To do:
Some lines in the data below hold the string "Privacy". Report how many, as a bare number.

(Beginning of Supplied records)

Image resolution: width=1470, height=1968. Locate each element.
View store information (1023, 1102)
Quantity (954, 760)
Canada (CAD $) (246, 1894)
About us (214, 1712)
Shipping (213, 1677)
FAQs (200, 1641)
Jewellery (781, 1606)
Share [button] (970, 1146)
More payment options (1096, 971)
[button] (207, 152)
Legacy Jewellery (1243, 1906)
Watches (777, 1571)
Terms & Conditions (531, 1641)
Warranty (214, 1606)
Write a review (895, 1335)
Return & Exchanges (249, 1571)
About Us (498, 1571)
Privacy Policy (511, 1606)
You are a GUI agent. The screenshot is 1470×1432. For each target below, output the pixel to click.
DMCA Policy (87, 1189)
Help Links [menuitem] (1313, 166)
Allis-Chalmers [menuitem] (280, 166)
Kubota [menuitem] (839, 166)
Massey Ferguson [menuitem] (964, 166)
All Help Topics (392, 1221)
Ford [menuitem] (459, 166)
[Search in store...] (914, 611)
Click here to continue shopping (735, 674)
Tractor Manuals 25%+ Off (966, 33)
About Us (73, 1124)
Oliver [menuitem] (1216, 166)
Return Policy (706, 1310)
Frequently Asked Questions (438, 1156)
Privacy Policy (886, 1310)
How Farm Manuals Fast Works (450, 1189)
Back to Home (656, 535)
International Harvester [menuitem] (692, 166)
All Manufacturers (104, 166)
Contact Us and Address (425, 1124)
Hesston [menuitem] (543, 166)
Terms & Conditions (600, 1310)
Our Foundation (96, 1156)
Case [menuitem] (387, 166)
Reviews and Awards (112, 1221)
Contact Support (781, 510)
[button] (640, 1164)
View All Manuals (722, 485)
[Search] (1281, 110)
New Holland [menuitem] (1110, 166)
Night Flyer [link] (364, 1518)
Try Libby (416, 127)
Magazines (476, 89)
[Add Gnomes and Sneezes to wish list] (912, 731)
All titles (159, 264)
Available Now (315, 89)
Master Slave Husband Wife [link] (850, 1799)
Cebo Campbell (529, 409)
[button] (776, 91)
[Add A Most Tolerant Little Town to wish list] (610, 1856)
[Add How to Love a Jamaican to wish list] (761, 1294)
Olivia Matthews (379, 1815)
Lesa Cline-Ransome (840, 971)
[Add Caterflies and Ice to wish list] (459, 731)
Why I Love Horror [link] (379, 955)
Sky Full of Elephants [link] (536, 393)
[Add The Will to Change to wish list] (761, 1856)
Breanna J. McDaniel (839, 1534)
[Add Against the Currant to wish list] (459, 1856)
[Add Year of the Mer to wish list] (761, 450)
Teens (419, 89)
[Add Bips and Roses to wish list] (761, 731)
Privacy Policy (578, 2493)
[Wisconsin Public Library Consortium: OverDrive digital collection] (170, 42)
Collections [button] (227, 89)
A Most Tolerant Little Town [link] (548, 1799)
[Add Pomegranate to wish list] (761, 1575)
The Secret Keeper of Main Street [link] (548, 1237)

(End of Supplied records)

Response:
3